529734, Arnhem
Inleiding
Gebouw 19 ligt vrijstaand tussen de gebouwen 4 en 20, met de daknok van het hoofdvolume noord-zuid gericht en evenwijdig met de oostelijke noord-zuid lopende weg op Vrijland-Noord. Gebouw 19 is een rond 1945 tot stand gekomen militair gebouw dat op macroniveau onderdeel is van een grote militaire vliegveldstructuur uit de periode 1940-1945. Het is op mesoniveau onderdeel van een complex van in rechthoekig-geometrische structuur geplaatste gebouwen, en maakt op microniveau deel uit van een aantal in het bestaande kavelpatroon ingepaste militaire gebouwen.
Omschrijving
Eenlaags en ten dele tweelaags, in voor de bouwtijd typerend vormgegeven, bakstenen MILITAIR GEBOUW op L-vormige plattegrond en gedekt door een met grauwe gegolfde verbeterde holle (Hollandse) pannen belegd schilddak. Het gebouw bestaat uit twee duidelijk van elkaar te onderscheiden bouwdelen, namelijk een relatief hoog hoofdvolume en haaks hierop aan de noordoostzijde een lager nevenvolume. De westelijke langsgevel / hoofdgevel van het hoofdvolume telt een zevental grote rechthoekige vensteropeningen onder hanenkam, met boven in drieën verdeelde houten valramen en onder zesruits ramen, en links hiervan een getoogde toegangsopening onder hanenkam, waarin een visgraatvormig beplankte houten deur en daarboven een rond venster binnen rollaag met door haakse roeden in zessen verdeeld raam. In oostelijke langsgevel zes vergelijkbare grote rechthoekige vensters en rechts hiervan het kleinere bouwvolume. Rechts naast dit bouwvolume op verdiepingsniveau een rechthoekige vensteropening onder hanenkam, waarin dubbel tweeruits draairaam. De symmetrisch uitgevoerde zuidelijke kopgevel heeft een grote toegangsopening onder hanenkam, waarin relatief moderne van boven naar beneden sluitende roldeuren en links en rechts hiervan een met die in de hoofdgevel vergelijkbaar venster. Op zolderverdiepingniveau een door de gootlijst stekende houten dakkapel onder aangekapt zadeldakje, waarin naar binnen opende dubbele houten deuren en een H-profiel hijsbalk. De noordelijke kopgevel heeft op de begane grond twee rechthoekige vensteropeningen onder hanenkam, waarin dubbele tweeruits draairamen en links en rechts hiervan respectievelijk twee en drie kleine venstertjes met valraampjes. Op verdiepingsniveau asymmetrisch een viertal rechthoekige vensteropeningen onder hanenkam, waarin dubbele tweeruits draairamen. Rondom op onderdorpelniveau een rollaag, en een boogfries op en tussen uitkragende baksteen. Zinken bakgoten op wit geschilderd en iets geprofileerd houten overstek op klossen. Het interieur is nauwelijks gemoderniseerd en bevat verscheidene voor de bouwtijd kenmerkende onderdelen, voorzieningen en details, waaronder deuren, deurposten, binnenramen, geschilderde lambrisering en geel met zwart tegelwerk. Vloer en plafond (= zoldervloer op twee niveaus) uitgevoerd in gewapend beton. Het mogelijk uit de bouwtijd daterende, met houten delen beschoten dak wordt gedragen door een eveneens houten spantconstructie.
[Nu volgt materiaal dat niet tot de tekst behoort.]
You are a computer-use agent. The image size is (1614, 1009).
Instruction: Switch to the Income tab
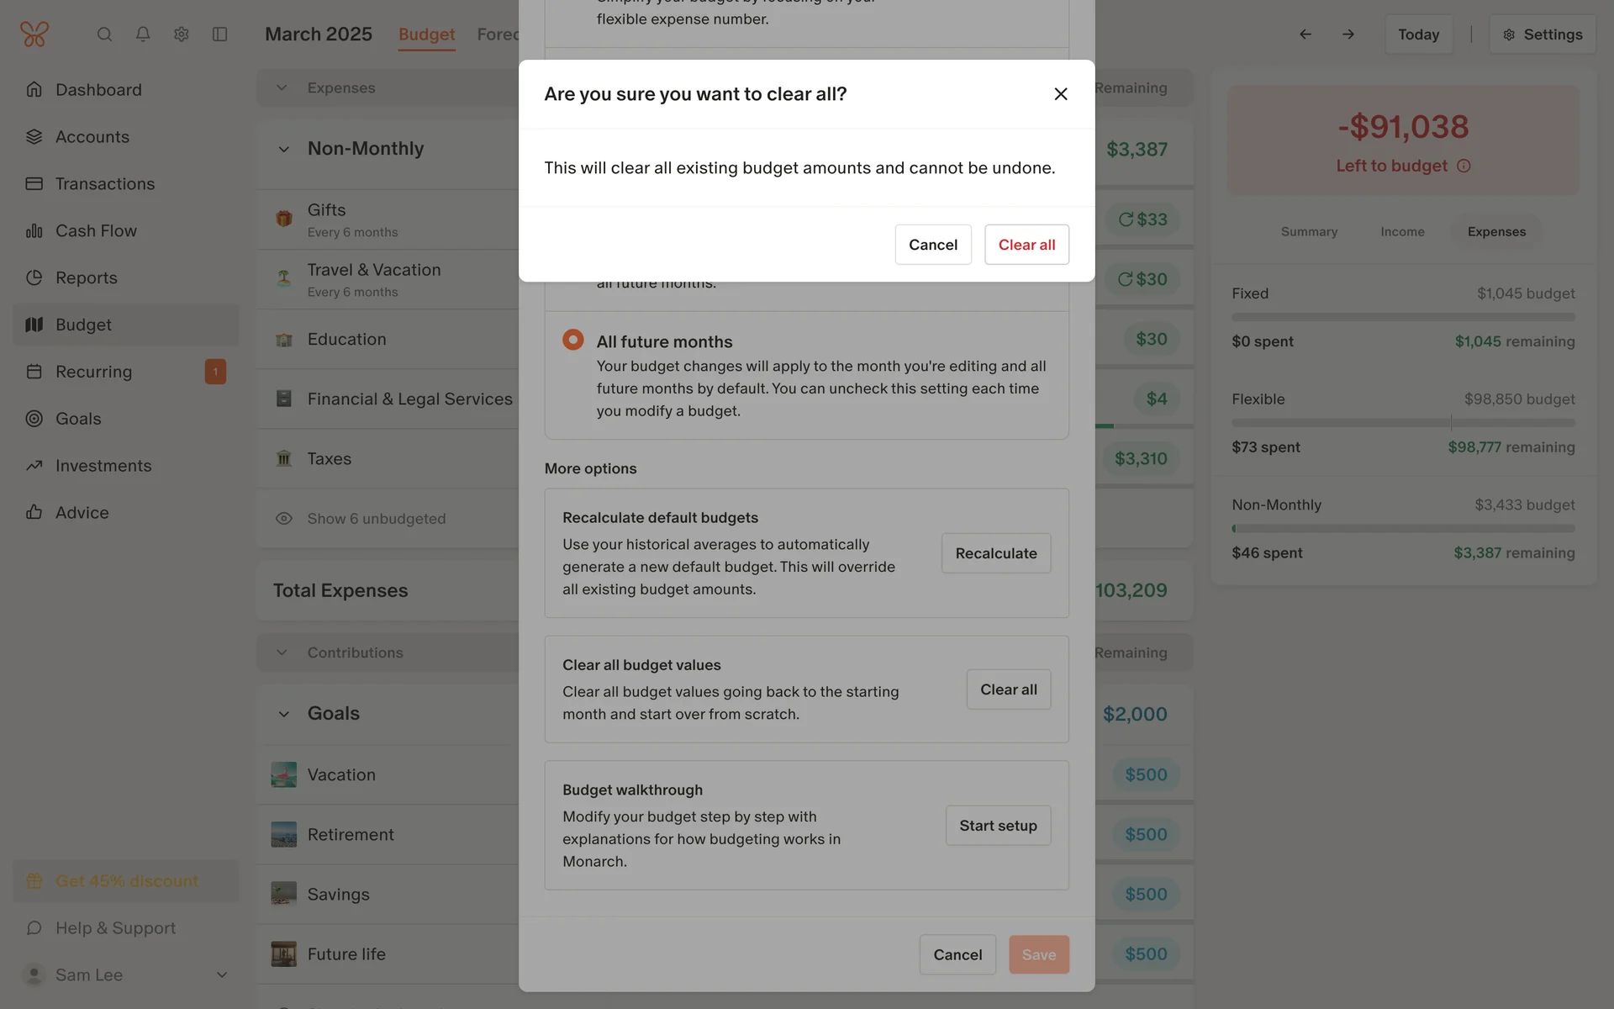pos(1402,232)
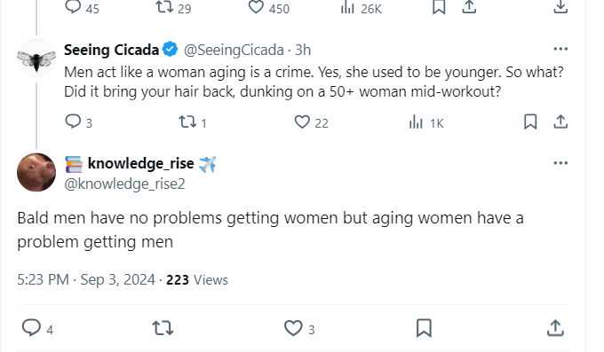Open Seeing Cicada's cicada profile picture
Image resolution: width=604 pixels, height=352 pixels.
36,59
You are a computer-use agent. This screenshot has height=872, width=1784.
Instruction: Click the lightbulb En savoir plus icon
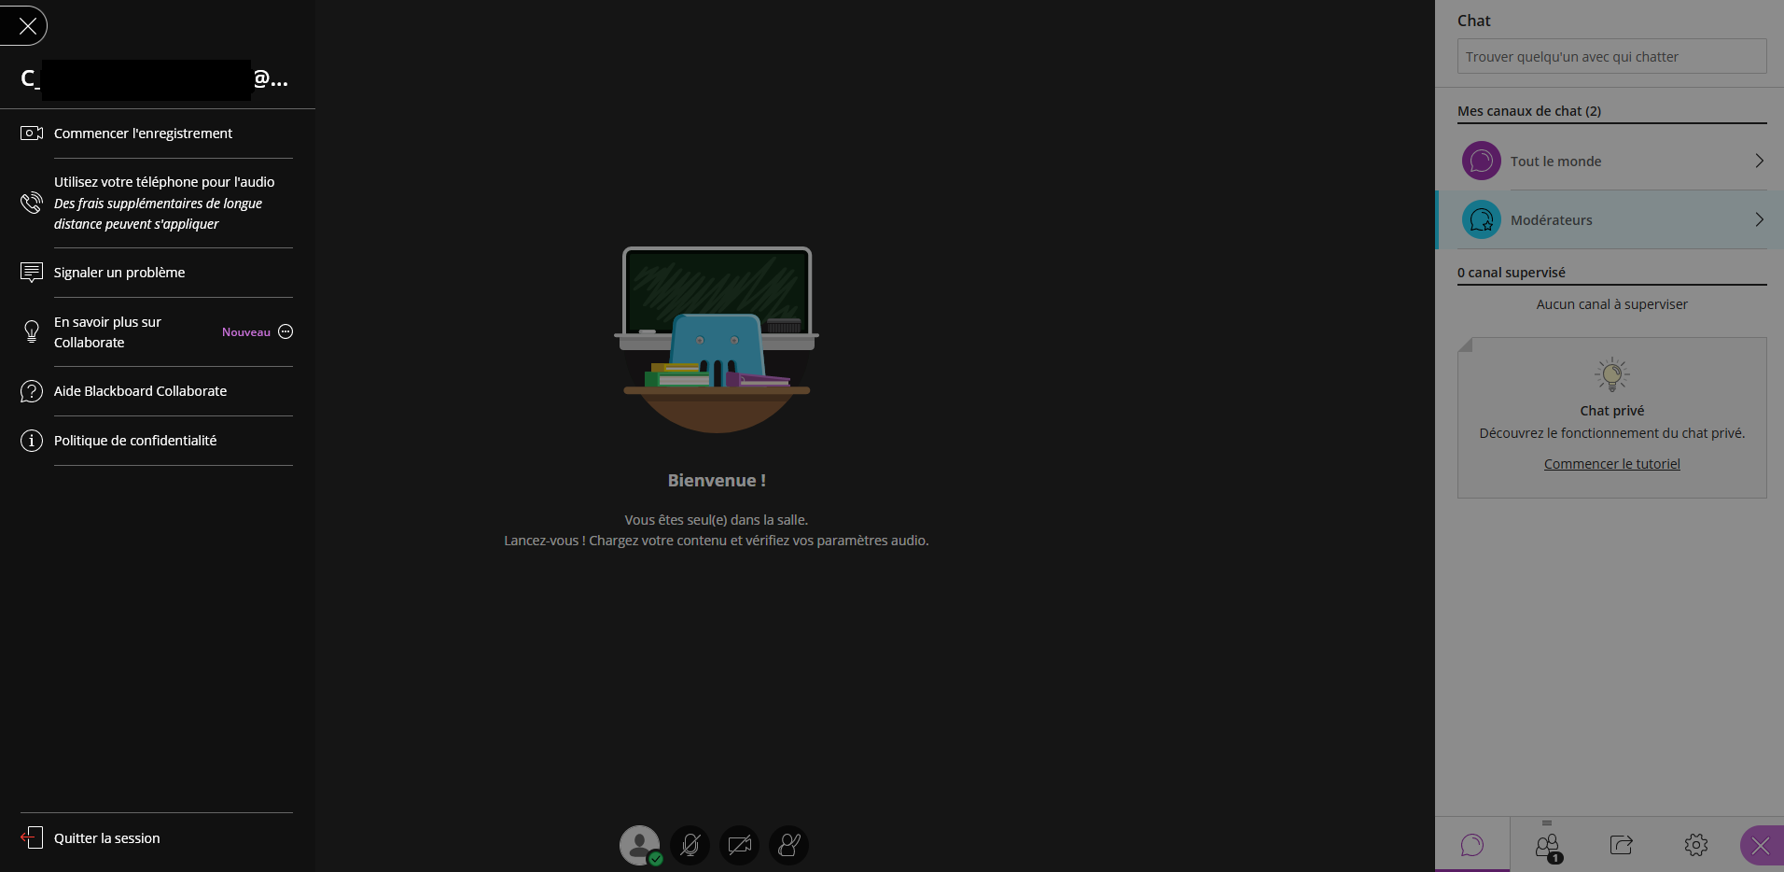pyautogui.click(x=32, y=331)
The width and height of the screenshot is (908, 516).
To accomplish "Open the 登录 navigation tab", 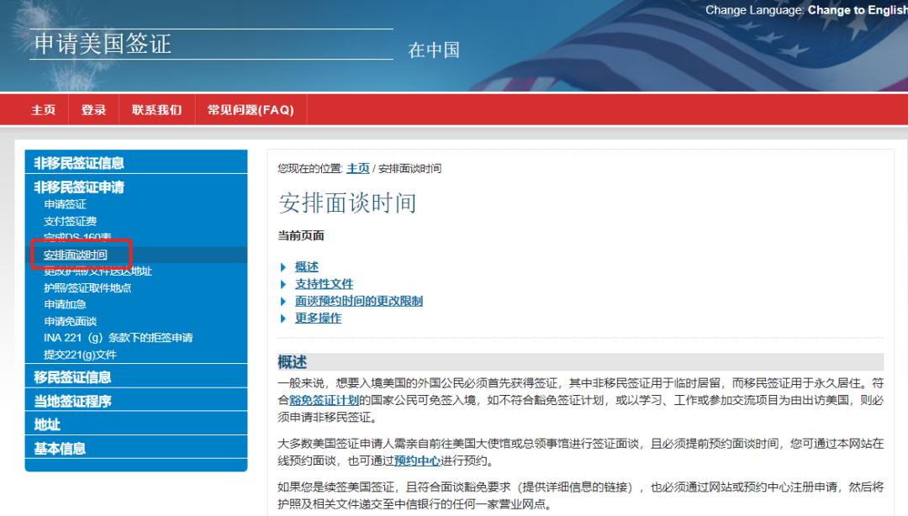I will 94,110.
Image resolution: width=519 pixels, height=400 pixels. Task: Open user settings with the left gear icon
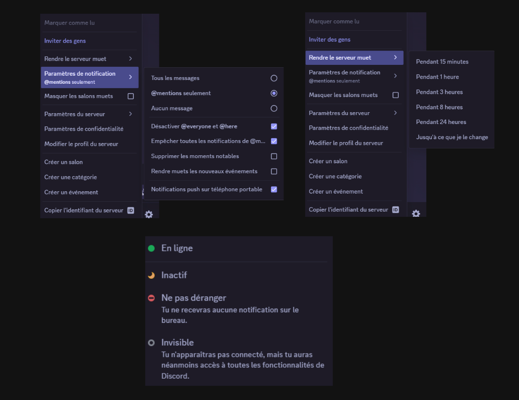[x=149, y=214]
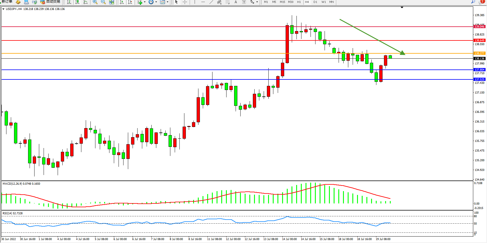
Task: Select the horizontal line drawing tool
Action: (x=203, y=2)

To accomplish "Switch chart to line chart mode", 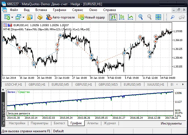I will (x=130, y=17).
Het nevenvolume wordt gedekt door een rechts op de oostelijke langsgevel van het hoofdvolume aansluitend schilddak, dat aan beide langszijden wordt doorbroken door een kleine houten dakkapel met vensters, waarin door roeden in vieren verdeelde raampjes, en onder een aangekapt zadeldakje. Het nevenvolume bevat in de noordelijke - en vermoedelijk ook in de zuidelijke - langsgevel een viertal rechthoekige vensteropeningen onder hanenkam, waarin dubbele tweeruits draairamen. De oostelijke kopgevel heeft links een toegangsopening onder hanenkam, waarin een in visgraatmotief beplankte deur, en rechts een met die in de andere gevels vergelijkbaar venster. Wit geschilderde bakgoten op enig overstek op klossen. Het interieur omvat een vrijwel lege rechthoekige ruimte.
Waardering
Overwegend eenlaags MILITAIR GEBOUW, van algemeen belang als zeldzaam en relatief gaaf, van kort na de Tweede Wereldoorlog stammend onderdeel van een in de oorlog door de Duitsers als onderdeel van een groot militair vliegveld opgezet legerkamp, vanwege: architectuurhistorische, bouwhistorische, stedenbouwkundige, krijgs- en cultuurhistorische en complex- en ensemblewaarden, die onder meer kunnen blijken uit de op traditionalistische en van enige relatief zeldzame decoratieve elementen voorziene bouwtrant, uit de toegepaste dakconstructie, uit de vele voor de bouwtijd kenmerkende onderdelen en details, uit de zoveel mogelijk aan de in de Duitse tijd kunstmatig opgezette en sterk bij de vooraf bestaande ruimtelijke inrichting aansluitende geometrisch bepaalde ligging, en uit de samenhang van en met het totale militaire vliegveldconcept en de eraan ten grondslag liggende ruimtelijke hoofdlijnen en onderdelen van het kampement.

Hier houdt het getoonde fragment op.